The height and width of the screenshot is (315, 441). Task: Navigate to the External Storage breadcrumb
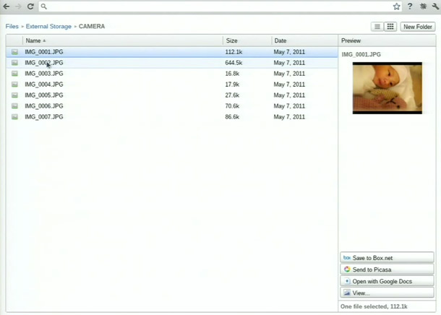click(48, 27)
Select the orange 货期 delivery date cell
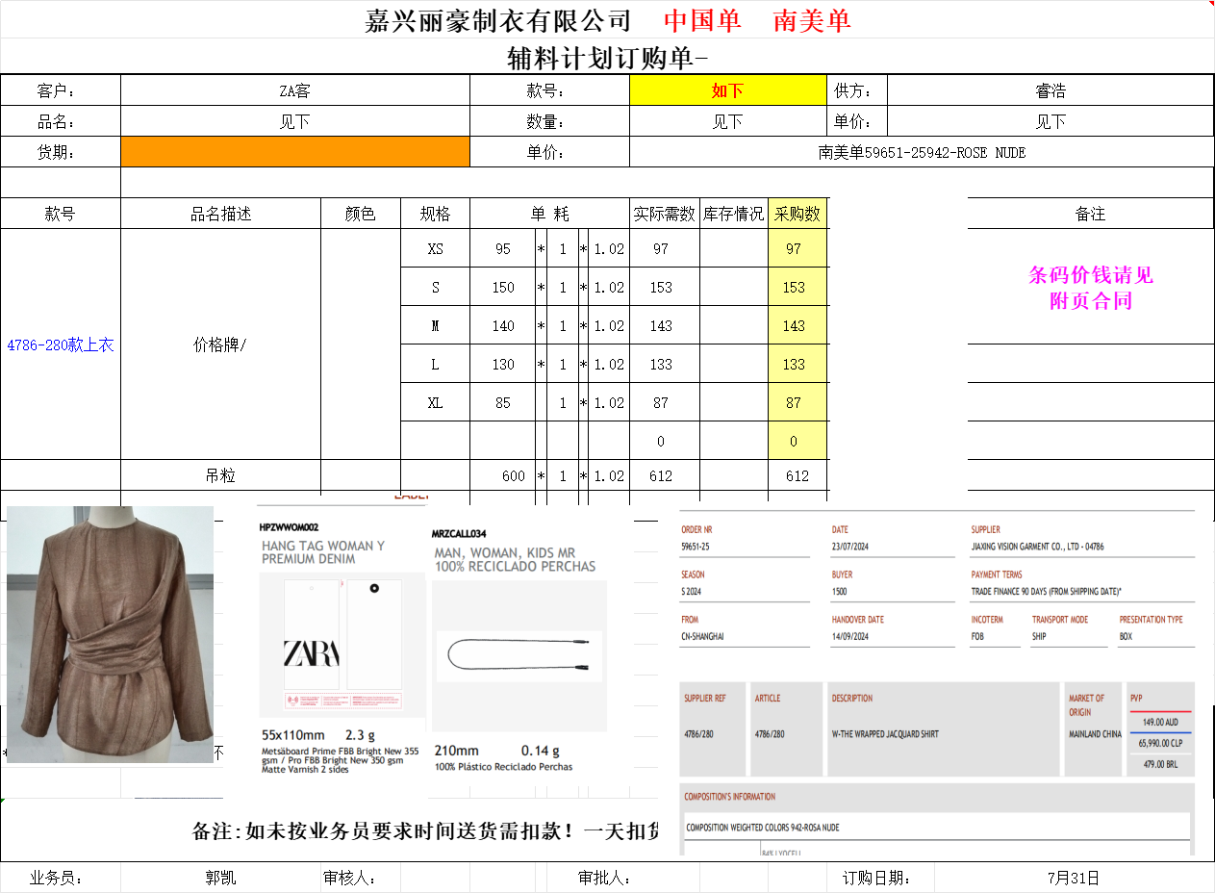The height and width of the screenshot is (893, 1215). [x=294, y=152]
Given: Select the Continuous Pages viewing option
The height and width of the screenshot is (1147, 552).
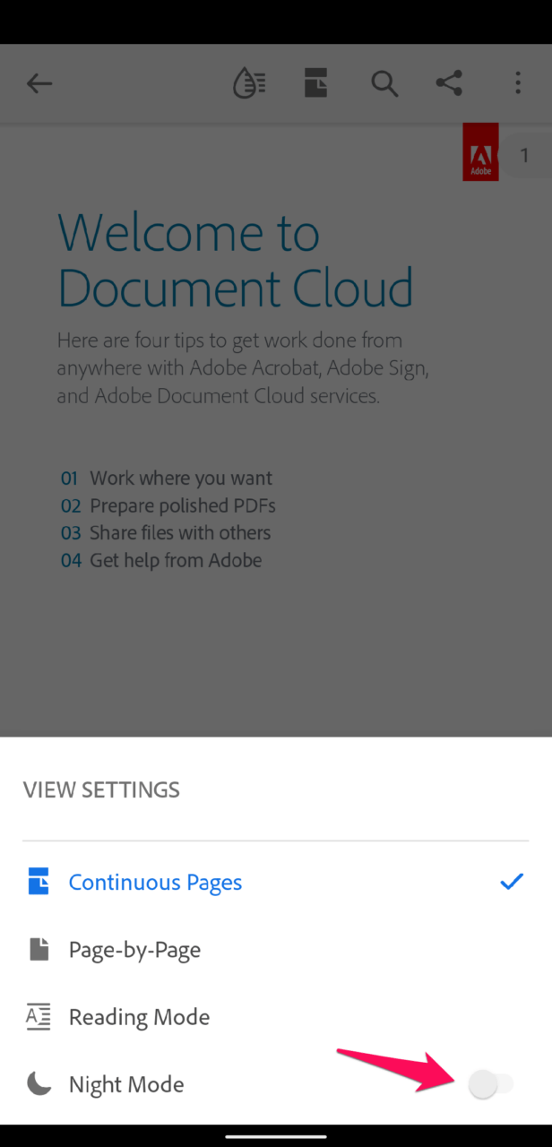Looking at the screenshot, I should 155,882.
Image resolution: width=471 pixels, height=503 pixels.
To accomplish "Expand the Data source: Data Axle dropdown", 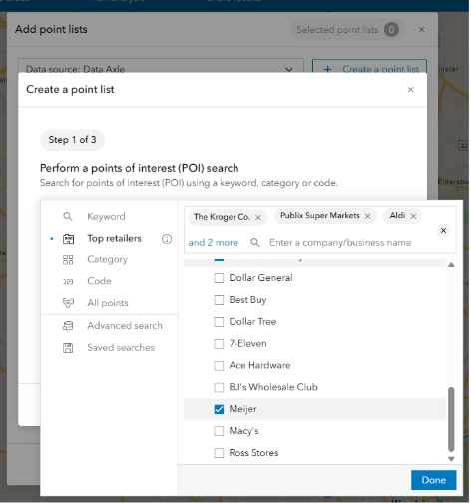I will point(161,69).
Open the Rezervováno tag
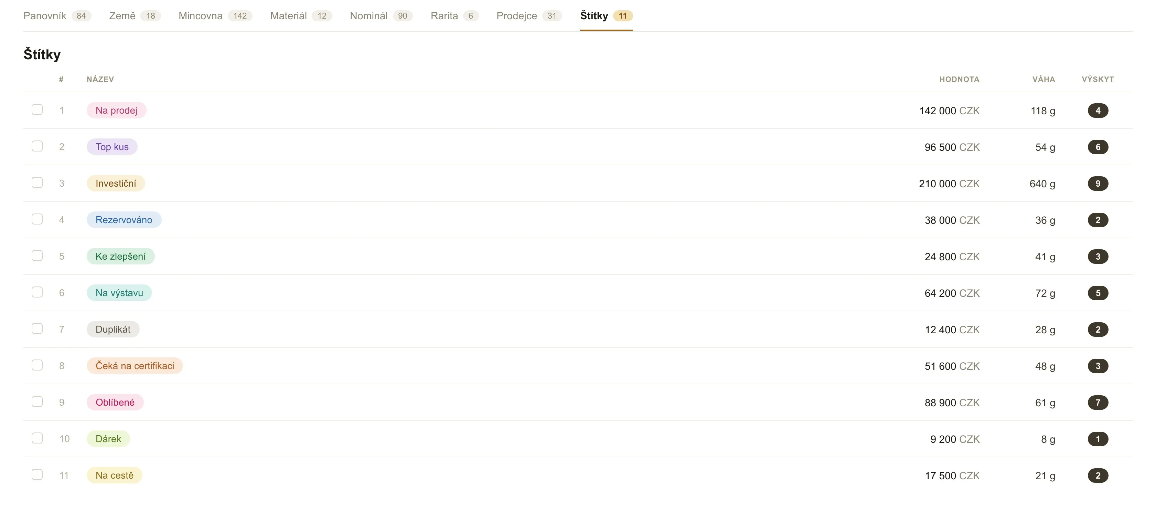1156x511 pixels. point(124,220)
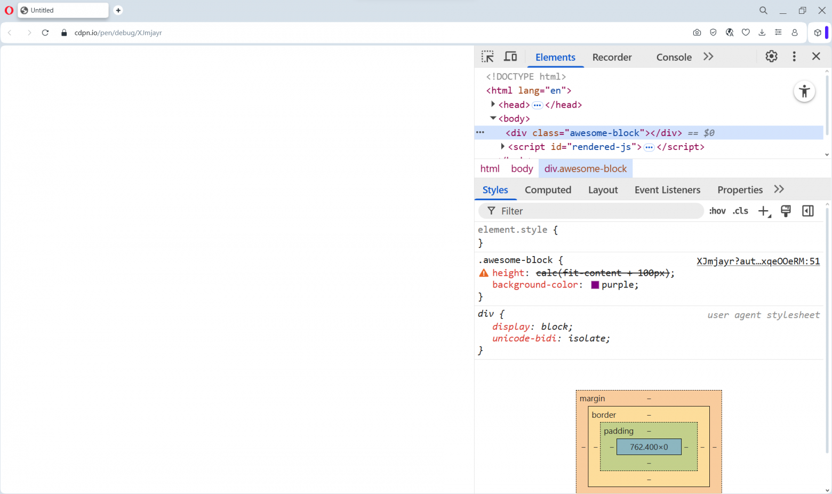832x494 pixels.
Task: Reload the page with the refresh button
Action: (x=45, y=33)
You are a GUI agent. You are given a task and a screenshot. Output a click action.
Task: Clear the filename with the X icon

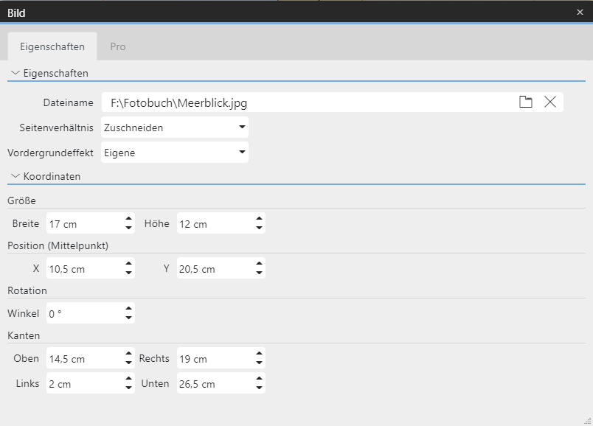click(550, 102)
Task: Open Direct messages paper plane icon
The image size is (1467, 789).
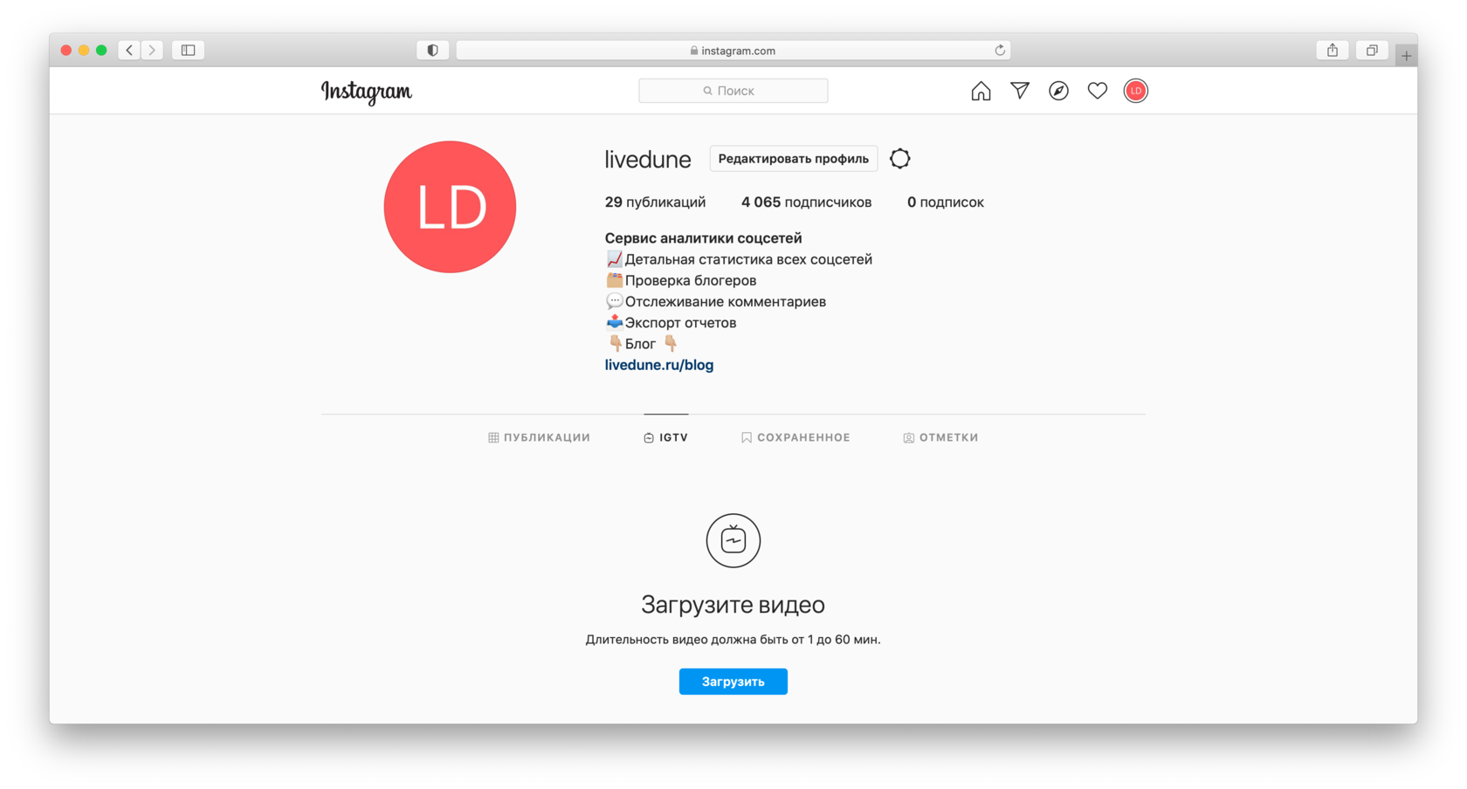Action: [1019, 91]
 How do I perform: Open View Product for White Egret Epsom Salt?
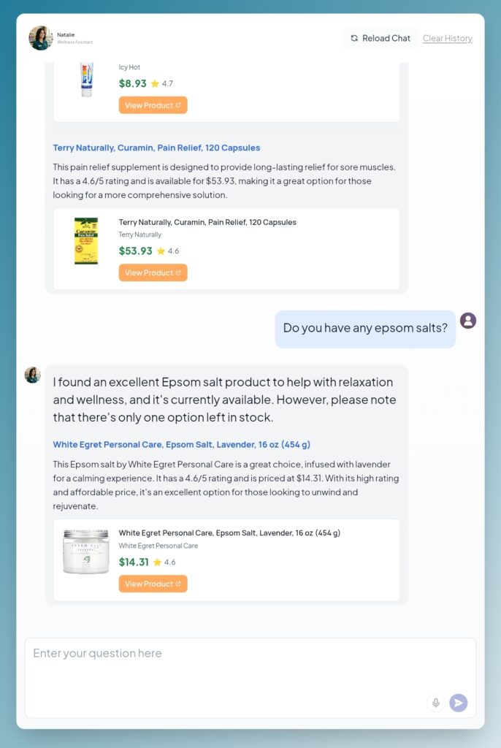153,584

__Requirement__. Rewrite the entries from the line with "Select the orange 货期 delivery date cell" up to and including the line with "Looking at the screenshot, I should 155,882.", swapping "Continuous Pages" for "Single Page" and keeping everything else the same. Leave out the pictures.

__Task response__.
Select the orange 货期 delivery date cell
The height and width of the screenshot is (893, 1215). [x=294, y=152]
Given: Select the Single Page viewing option
The height and width of the screenshot is (1147, 552).
Looking at the screenshot, I should 155,882.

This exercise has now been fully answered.